_WHAT YOU NEED TO DO_
Please could you give again the lines from the one holding "Politica utilizare cookie-uri (399, 16)" through the final line of the data below, exactly, with no other lines?

* * * * * * * * *

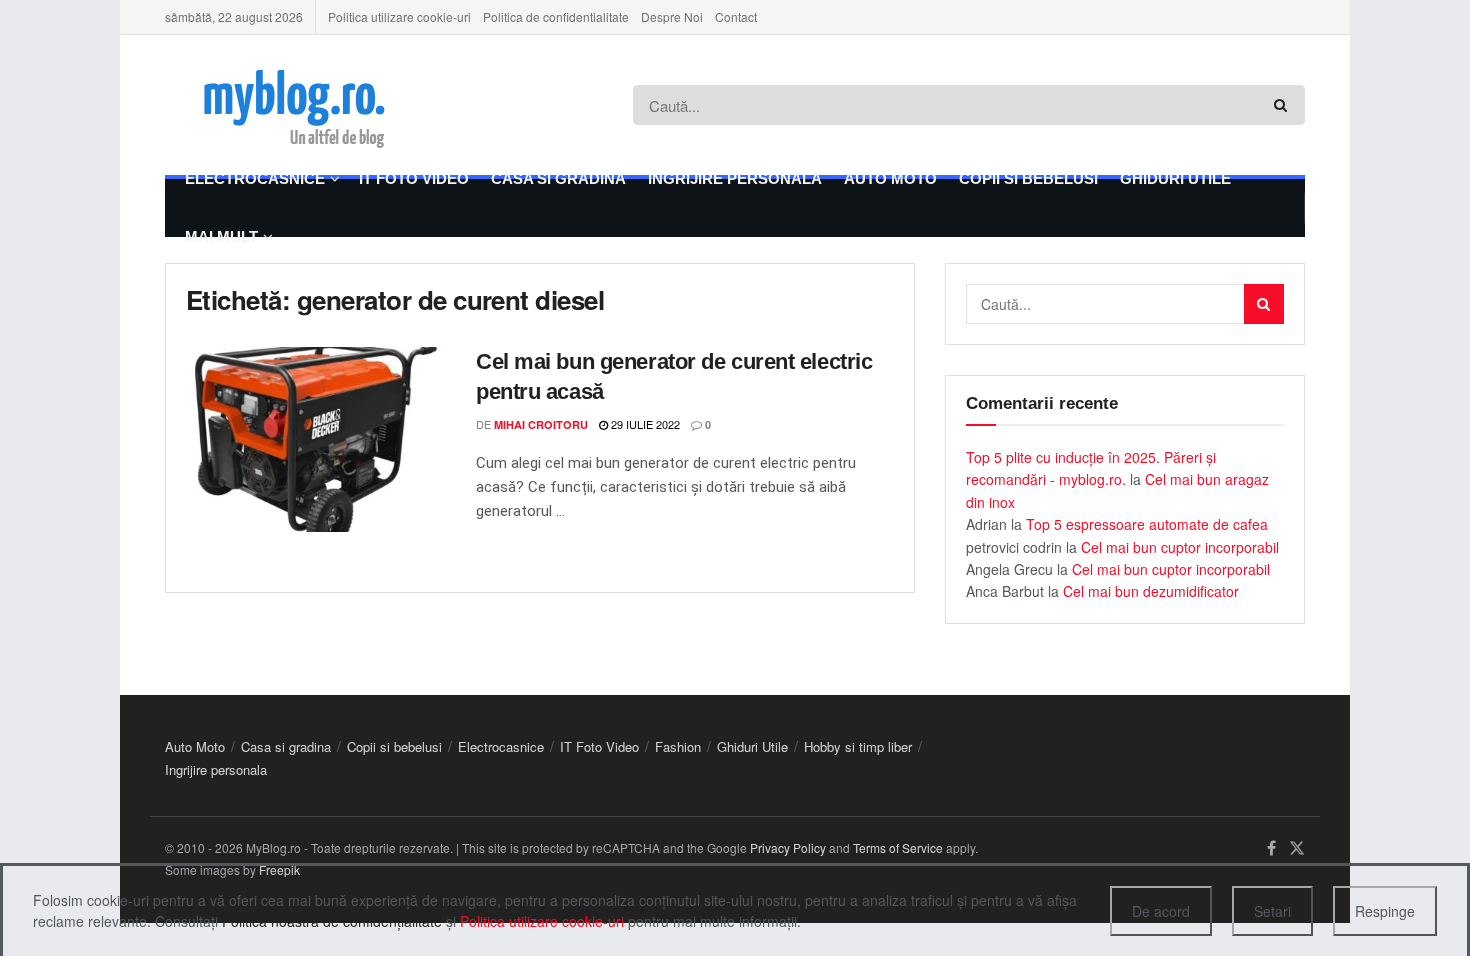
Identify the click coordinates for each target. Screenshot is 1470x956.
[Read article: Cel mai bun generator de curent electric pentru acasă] (316, 440)
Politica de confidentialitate (556, 16)
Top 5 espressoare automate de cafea (1147, 524)
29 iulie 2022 (644, 424)
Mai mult (221, 236)
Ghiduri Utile (1175, 178)
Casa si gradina (558, 178)
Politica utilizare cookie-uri (399, 16)
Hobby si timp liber (858, 746)
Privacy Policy (788, 847)
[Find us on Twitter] (1297, 848)
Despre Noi (672, 16)
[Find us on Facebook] (1271, 848)
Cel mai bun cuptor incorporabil (1180, 547)
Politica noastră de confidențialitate (332, 921)
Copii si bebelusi (1028, 178)
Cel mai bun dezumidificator (1151, 591)
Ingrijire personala (735, 178)
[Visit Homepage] (321, 105)
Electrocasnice (255, 178)
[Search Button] (1284, 105)
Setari (1272, 911)
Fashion (678, 746)
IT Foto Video (414, 178)
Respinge (1385, 911)
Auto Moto (890, 178)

* * * * * * * * *

_PROBLEM SOLUTION_
Politica utilizare cookie-uri (399, 16)
Hobby si timp liber (858, 746)
Privacy Policy (788, 847)
[Find us on Twitter] (1297, 848)
Despre Noi (672, 16)
[Find us on Facebook] (1271, 848)
Cel mai bun cuptor incorporabil (1180, 547)
Politica noastră de confidențialitate (332, 921)
Copii si bebelusi (1028, 178)
Cel mai bun dezumidificator (1151, 591)
Ingrijire personala (735, 178)
[Visit Homepage] (321, 105)
Electrocasnice (255, 178)
[Search Button] (1284, 105)
Setari (1272, 911)
Fashion (678, 746)
IT Foto Video (414, 178)
Respinge (1385, 911)
Auto Moto (890, 178)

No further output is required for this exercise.